Cold Spring Harbor, NY -- The cerebral cortex of the human brain has been called "the crowning achievement of evolution." Ironically, it is so complex that even our greatest minds and most sophisticated science are only now beginning to understand how it organizes itself in early development, and how its many cell types function together as circuits.
A major step toward this great goal in neuroscience has been taken by a team led by Professor Z. Josh Huang, Ph.D., at Cold Spring Harbor Laboratory (CSHL). Today they publish research for the first time revealing the birth timing and embryonic origin of a critical class of inhibitory brain cells called chandelier cells, and tracing the specific paths they take during early development into the cerebral cortex of the mouse brain.
These temporal and spatial sequences are regarded by Huang as genetically programmed aspects of brain development, accounting for aspects of the brain that are likely identical in every member of a given species including humans. Exceptions to these stereotypical patterns include irregularities caused by gene mutations or protein malfunctions, both of which are now being identified in people with developmental disorders and neuropsychiatric illnesses.
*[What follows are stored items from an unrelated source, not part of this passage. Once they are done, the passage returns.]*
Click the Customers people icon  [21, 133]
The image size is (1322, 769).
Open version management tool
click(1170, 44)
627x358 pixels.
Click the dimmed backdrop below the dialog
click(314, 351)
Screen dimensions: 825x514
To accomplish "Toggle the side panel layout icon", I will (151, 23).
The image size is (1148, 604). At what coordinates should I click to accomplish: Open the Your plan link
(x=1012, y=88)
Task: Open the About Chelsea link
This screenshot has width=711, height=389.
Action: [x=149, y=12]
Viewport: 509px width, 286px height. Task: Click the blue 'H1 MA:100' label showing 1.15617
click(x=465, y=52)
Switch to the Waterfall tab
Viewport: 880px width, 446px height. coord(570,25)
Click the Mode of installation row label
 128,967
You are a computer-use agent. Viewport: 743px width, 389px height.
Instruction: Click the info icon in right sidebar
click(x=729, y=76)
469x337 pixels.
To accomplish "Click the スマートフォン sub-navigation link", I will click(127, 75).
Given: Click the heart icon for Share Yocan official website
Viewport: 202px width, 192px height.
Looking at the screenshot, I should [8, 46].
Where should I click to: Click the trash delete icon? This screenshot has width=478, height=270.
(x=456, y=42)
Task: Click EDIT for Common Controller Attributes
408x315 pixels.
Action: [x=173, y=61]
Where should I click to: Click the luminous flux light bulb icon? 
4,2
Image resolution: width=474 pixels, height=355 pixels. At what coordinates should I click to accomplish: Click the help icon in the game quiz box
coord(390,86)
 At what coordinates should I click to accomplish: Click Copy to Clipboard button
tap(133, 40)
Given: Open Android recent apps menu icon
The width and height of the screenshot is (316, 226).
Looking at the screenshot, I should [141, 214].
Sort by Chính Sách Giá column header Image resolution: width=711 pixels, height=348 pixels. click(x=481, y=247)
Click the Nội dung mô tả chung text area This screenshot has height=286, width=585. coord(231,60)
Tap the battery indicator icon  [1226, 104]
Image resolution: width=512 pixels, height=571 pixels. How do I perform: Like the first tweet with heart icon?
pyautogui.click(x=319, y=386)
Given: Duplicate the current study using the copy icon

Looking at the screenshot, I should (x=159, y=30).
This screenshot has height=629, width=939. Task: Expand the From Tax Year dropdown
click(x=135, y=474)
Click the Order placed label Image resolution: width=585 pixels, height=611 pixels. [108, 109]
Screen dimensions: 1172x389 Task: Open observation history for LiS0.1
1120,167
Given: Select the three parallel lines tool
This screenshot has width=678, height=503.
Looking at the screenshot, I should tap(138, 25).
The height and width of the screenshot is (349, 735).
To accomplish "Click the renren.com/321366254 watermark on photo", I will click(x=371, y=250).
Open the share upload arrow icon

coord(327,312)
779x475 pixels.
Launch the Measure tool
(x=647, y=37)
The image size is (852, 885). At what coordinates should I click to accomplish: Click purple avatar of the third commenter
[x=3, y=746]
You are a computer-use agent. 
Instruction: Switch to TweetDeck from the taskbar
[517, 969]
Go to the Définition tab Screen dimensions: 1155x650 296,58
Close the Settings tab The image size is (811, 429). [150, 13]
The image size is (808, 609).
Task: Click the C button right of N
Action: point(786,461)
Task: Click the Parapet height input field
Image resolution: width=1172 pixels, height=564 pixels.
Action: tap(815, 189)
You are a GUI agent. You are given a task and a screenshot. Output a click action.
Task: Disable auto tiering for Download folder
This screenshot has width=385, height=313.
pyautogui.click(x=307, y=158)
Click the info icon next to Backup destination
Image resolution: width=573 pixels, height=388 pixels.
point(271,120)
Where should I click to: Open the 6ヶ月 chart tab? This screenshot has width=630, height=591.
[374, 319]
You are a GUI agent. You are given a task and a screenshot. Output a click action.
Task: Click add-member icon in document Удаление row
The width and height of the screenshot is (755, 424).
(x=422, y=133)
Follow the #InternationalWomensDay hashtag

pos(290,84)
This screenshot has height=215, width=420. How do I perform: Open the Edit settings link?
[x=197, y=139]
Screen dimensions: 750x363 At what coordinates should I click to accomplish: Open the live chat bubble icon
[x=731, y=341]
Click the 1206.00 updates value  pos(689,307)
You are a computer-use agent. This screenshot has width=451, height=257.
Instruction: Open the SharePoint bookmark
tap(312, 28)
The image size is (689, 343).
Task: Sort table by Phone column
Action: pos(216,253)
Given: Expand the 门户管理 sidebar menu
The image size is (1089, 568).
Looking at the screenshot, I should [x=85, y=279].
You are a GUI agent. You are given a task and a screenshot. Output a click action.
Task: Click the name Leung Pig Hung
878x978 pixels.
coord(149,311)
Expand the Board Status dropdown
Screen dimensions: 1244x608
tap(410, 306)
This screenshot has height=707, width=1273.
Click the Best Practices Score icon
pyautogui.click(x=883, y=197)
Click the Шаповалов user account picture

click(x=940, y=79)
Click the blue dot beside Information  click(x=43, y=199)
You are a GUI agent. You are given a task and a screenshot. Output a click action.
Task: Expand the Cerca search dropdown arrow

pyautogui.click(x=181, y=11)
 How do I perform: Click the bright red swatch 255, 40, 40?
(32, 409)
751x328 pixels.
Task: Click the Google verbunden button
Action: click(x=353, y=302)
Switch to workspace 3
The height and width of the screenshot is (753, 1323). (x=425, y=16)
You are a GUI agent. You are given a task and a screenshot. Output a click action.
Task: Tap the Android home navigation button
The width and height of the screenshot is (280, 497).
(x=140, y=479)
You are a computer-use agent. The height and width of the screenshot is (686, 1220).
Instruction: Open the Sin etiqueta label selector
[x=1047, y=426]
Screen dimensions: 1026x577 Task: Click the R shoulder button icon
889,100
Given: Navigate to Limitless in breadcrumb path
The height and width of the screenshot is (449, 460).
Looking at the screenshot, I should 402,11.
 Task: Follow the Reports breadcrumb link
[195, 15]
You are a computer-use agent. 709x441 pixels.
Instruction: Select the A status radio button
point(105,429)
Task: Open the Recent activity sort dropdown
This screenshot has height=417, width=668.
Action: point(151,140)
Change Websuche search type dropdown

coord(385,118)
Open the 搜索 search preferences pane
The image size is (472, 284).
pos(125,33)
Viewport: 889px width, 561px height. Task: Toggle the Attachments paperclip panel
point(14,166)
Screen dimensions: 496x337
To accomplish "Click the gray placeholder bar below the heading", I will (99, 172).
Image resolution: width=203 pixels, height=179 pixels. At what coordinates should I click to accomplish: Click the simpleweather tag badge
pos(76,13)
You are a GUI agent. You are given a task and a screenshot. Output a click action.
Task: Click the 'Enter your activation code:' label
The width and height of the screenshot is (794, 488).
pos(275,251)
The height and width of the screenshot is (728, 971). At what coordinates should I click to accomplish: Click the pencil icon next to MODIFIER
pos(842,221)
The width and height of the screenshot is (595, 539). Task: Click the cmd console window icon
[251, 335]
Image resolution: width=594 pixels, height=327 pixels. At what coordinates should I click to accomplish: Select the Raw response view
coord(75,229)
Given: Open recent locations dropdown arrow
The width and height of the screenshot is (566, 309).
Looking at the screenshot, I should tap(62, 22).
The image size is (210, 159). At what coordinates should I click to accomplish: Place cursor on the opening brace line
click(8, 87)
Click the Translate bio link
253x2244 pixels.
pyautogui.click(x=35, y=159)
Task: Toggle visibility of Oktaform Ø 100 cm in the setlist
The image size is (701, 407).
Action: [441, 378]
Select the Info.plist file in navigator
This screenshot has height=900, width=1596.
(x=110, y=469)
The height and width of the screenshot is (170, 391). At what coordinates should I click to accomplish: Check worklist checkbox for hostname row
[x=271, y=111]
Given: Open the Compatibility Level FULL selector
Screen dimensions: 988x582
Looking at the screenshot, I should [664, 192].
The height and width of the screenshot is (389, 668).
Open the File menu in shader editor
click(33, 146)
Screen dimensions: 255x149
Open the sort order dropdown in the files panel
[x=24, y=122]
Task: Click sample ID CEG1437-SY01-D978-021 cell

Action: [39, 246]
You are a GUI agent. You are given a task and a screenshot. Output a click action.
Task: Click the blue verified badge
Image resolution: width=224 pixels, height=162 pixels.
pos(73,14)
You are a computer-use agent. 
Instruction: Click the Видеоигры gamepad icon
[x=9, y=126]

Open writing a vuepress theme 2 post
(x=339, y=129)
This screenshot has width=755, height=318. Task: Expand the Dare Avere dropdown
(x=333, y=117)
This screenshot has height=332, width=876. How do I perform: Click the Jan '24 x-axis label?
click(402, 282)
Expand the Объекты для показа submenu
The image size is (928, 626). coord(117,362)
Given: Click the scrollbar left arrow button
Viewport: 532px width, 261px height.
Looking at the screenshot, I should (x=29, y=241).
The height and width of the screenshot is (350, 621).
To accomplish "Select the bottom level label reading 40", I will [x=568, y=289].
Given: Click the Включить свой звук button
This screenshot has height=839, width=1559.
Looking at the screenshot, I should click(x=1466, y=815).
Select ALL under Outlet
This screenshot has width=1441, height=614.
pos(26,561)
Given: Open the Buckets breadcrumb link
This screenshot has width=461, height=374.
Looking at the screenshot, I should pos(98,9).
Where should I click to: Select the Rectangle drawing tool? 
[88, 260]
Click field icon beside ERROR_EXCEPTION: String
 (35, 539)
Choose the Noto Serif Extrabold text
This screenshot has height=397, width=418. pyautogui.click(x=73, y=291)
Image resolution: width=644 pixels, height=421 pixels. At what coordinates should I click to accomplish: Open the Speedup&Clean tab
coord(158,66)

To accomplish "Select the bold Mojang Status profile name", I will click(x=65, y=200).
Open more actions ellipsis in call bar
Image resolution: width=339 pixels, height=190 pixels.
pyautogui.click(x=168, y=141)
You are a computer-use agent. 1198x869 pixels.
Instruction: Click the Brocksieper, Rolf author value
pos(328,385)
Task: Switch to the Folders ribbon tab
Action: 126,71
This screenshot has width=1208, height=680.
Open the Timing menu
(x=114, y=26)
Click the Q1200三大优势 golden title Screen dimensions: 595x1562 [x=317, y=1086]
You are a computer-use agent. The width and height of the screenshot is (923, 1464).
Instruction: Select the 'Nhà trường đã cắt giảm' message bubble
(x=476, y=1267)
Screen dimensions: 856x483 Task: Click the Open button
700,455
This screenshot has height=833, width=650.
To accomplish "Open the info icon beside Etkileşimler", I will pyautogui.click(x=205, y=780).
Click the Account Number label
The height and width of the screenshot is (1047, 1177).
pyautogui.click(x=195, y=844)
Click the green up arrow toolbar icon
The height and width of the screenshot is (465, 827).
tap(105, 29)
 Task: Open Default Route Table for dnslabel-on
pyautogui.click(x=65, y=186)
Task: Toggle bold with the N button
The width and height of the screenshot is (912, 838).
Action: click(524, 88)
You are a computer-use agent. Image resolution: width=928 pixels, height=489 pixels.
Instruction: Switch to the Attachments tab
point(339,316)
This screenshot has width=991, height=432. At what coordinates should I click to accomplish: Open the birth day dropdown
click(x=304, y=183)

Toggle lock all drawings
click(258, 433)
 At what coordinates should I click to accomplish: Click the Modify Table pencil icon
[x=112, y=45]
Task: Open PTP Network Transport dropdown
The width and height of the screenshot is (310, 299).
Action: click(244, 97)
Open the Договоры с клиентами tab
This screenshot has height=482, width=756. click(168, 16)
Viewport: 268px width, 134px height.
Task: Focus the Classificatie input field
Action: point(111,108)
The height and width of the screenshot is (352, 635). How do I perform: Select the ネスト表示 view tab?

Chandelier cells were first noticed only 40 years ago, and in the intervening years frustratingly little has been learned about them, beyond the fact that they "hang" individually among great crowds of excitatory cells in the cortex called pyramidal neurons, and that their relatively short branches make contact with these excitatory cells. Indeed, a single chandelier cell connects, or "synapses," with as many as 500 pyramidal neurons. Noting this, the great biologist Francis Crick decades ago speculated that chandelier cells exerted some kind of "veto" power over the messages being exchanged by the much more numerous excitatory cells in their vicinity.